Extend the announcement of the memorandum of understanding between BGI and the Bill & Melinda Gates Foundation, beginning after its final paragraph.

• **PASSAGE PROVIDED**
::::

Seattle, Washington, USA and Shenzhen, China
September 25, 2012
BGI, the world’s largest genomics organization, announced today that it and the Bill & Melinda Gates Foundation have signed a Memorandum of Understanding (MOU) to form a collaboration on global health and agricultural development with the goal of achieving common objectives in health and agricultural development, and meaningfully contributing to the achievement of one or more of the Millennium Development Goals. The signing ceremony, attended by Dr. Jian Wang, Director and Co-founder of BGI, Dr. Jun Wang, Executive Director, BGI, and Bill Gates of the Gates Foundation, was conducted yesterday outside of Seattle, Washington.
Pursuant to the MOU, BGI and the Gates Foundation will collaborate on both a strategic level and a specific project level. Collaboration on specific projects will leverage the Gates Foundation’s agriculture and global health program knowledge and networks with BGI’s sequencing and genomics capabilities to achieve the goal of significantly reducing poverty and/or improving health outcomes in the developing world. Strategic objectives include identifying a program of work and collaboration across global health and agricultural development and to conduct work together on initial projects with near-term potential to further develop the working relationship between BGI and the Gates Foundation.
The agreement supports the prompt and broad dissemination of information from collaboration projects. It also supports broad access to any technology arising from a project. These technologies will be required to be made available at a reasonable cost to the poor.
“BGI greatly welcomes this opportunity to partner with the Bill & Melinda Gates Foundation to bring the benefit of genomics research to our global society,” stated Dr. Huanming Yang, Chairman and Co-Founder of BGI. “We are confident that the combination of our respective capabilities, expertise and experience will yield important scientific breakthroughs in the areas of human, plant and animal genomics that will contribute to the advancement of sustainable health and agriculture development, especially in the developing world.”

::::

• **INFORMATION GIVEN**
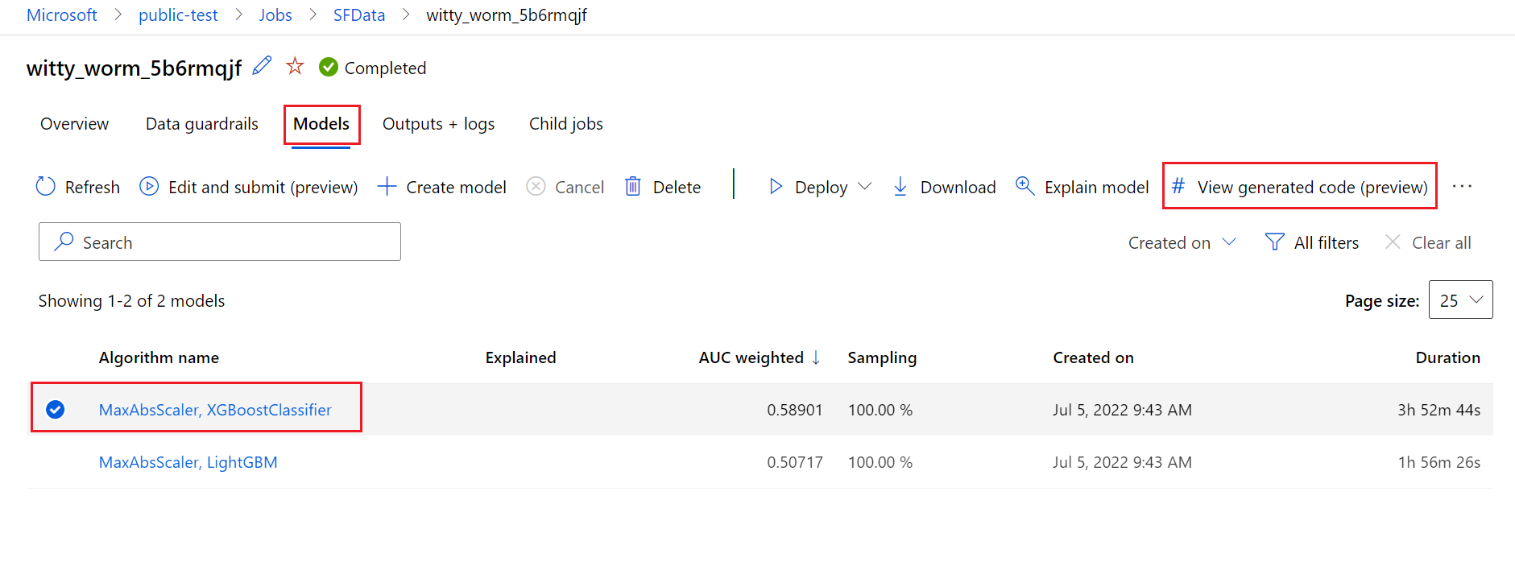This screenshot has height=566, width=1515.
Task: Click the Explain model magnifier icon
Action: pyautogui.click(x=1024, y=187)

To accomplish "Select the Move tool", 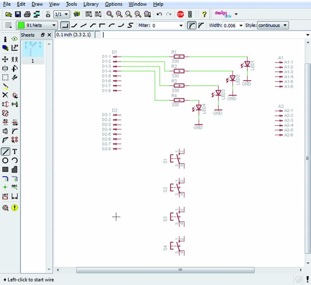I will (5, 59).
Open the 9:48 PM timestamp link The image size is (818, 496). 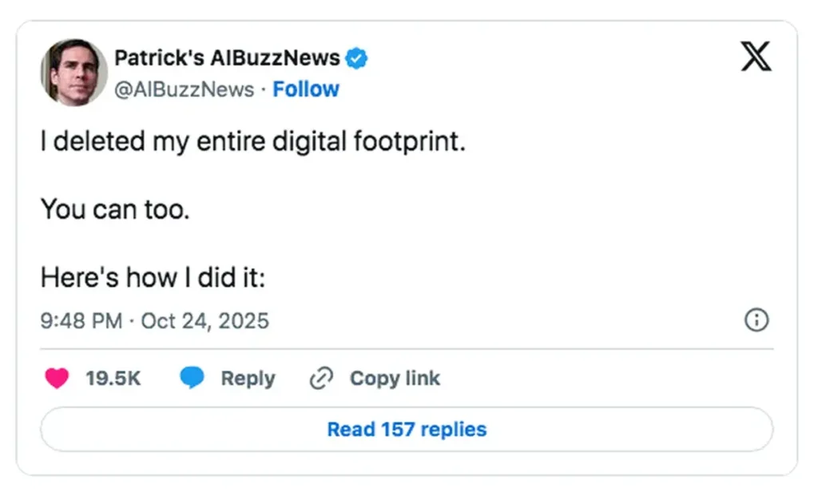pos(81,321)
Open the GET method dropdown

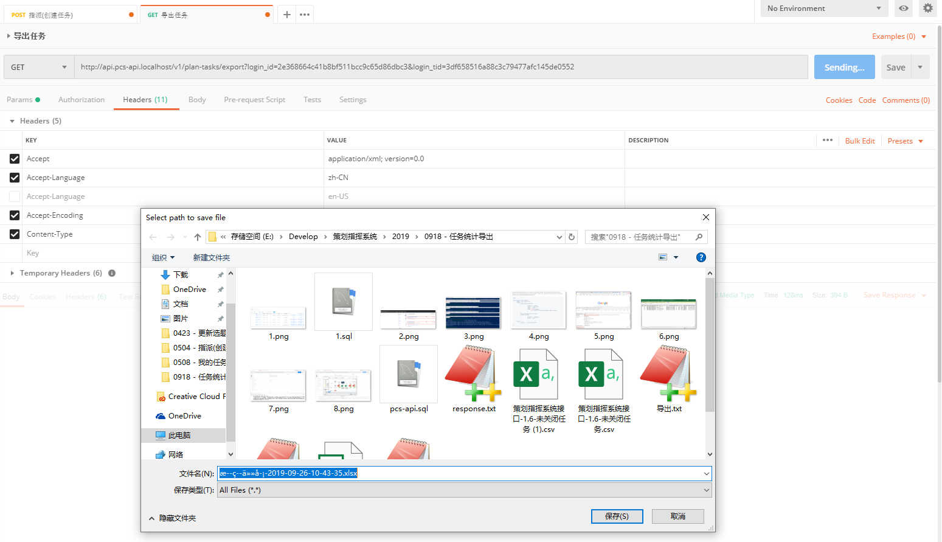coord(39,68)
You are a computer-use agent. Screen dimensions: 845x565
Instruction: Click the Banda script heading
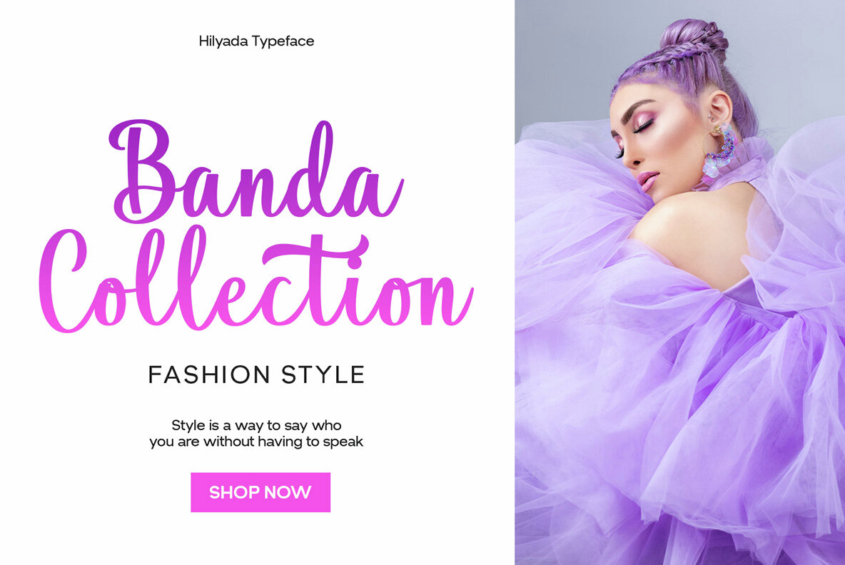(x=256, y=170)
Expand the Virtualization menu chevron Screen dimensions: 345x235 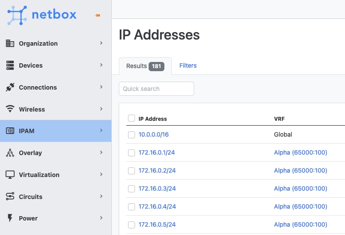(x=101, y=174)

::::

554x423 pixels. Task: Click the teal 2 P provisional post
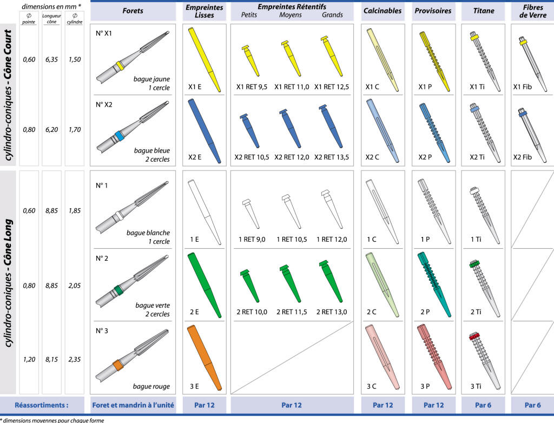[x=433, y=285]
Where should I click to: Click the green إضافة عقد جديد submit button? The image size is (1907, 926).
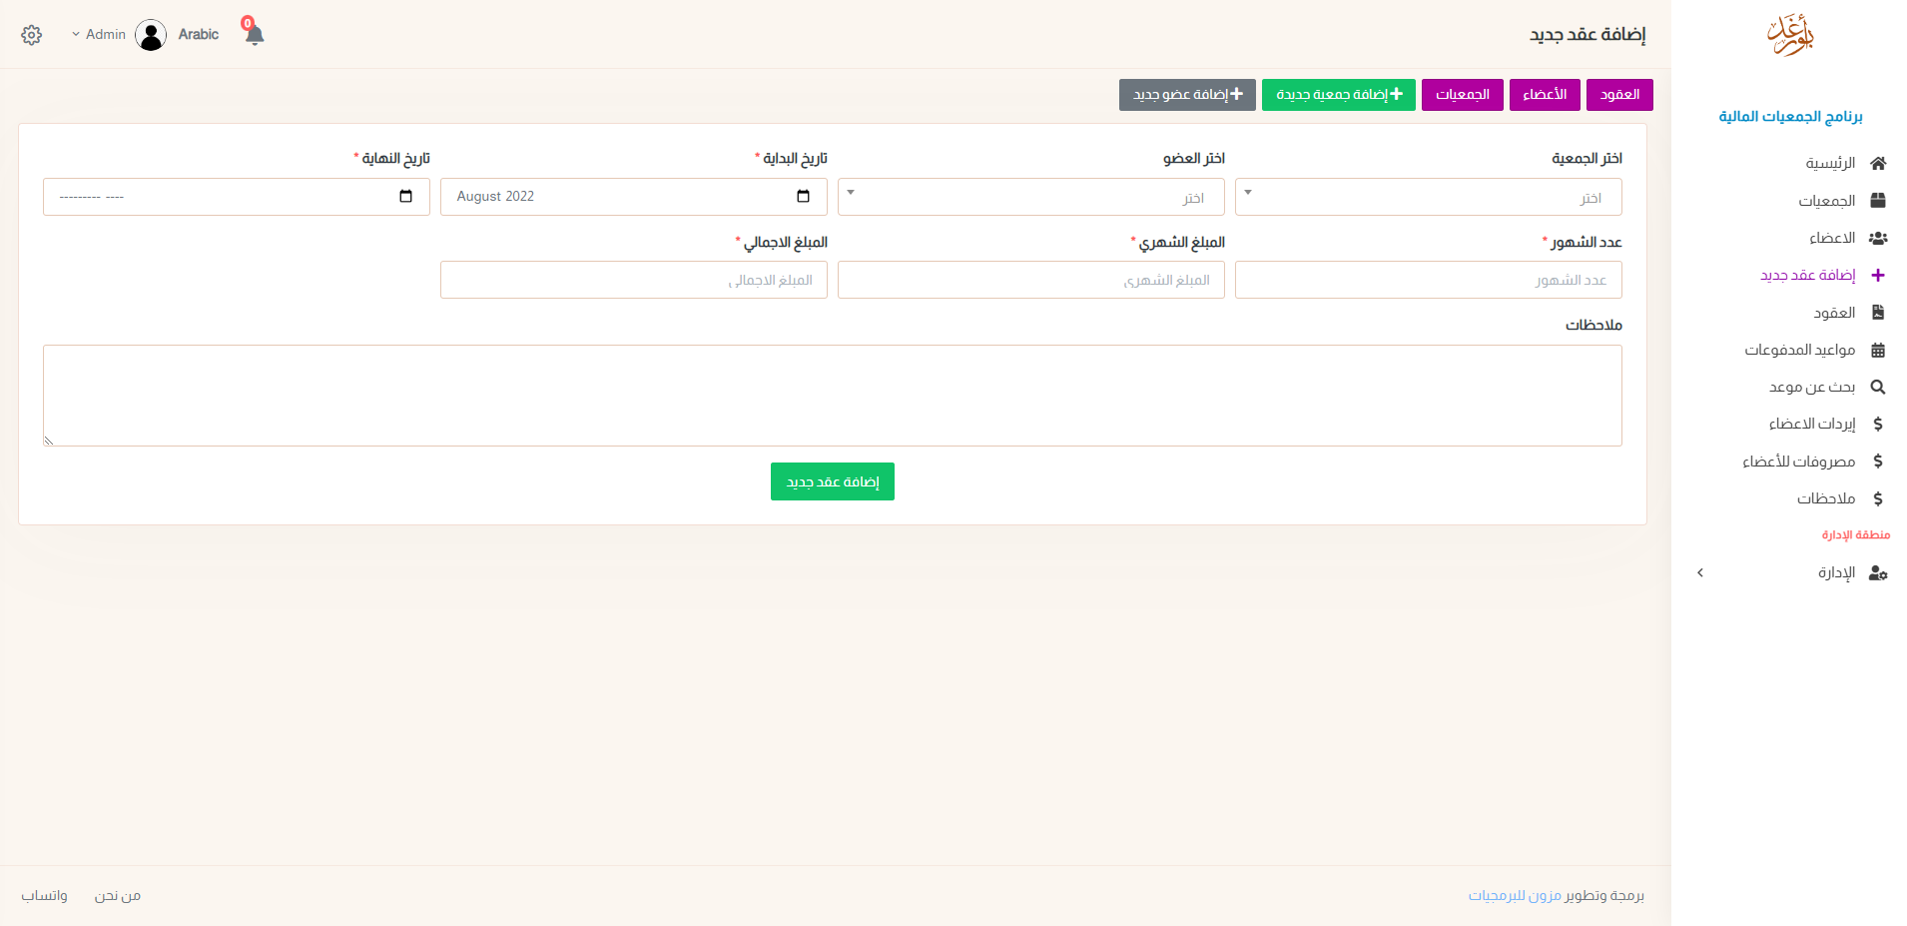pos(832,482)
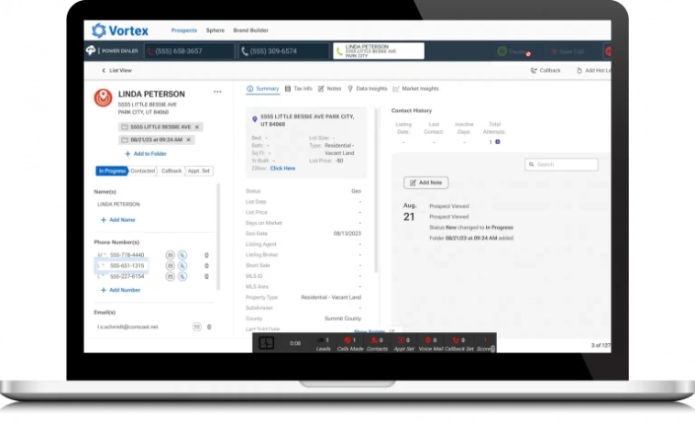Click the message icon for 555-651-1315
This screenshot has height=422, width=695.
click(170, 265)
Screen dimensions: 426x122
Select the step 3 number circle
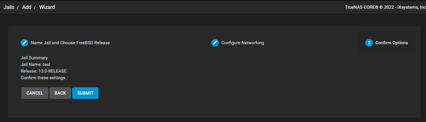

::::

• **SOLVED EXERCISE**
“Having contributed to the Human Genome Project as well as sequencing the genomes of many critical plant and animal species and human diseases, including the initial sequencing of the rice genome as well as our involvement in the Rice 10,000 Genome Project, the 1,000 Plants and Animals Genome Project, the International 1,000 genomes project, the 1,000 Rare Diseases Project, the International Cancer Genome Project, Autism Genome 10K, among others, BGI looks forward to partnering with the Bill & Melinda Gates Foundation in this significant collaboration to apply genomics research to benefit global human health,” stated Dr. Jian Wang.
"We work closely with partners like BGI to enable breakthroughs in science that will prevent disease and improve agriculture so that farm families can become self-sufficient, reducing hunger and poverty,” said Dr. Trevor Mundel, president of the Global Health Program at the Bill & Melinda Gates Foundation.
This partnership will be operationalized immediately, with the establishment of a management committee that will support identification and implementation of collaborations on global health and agricultural development projects.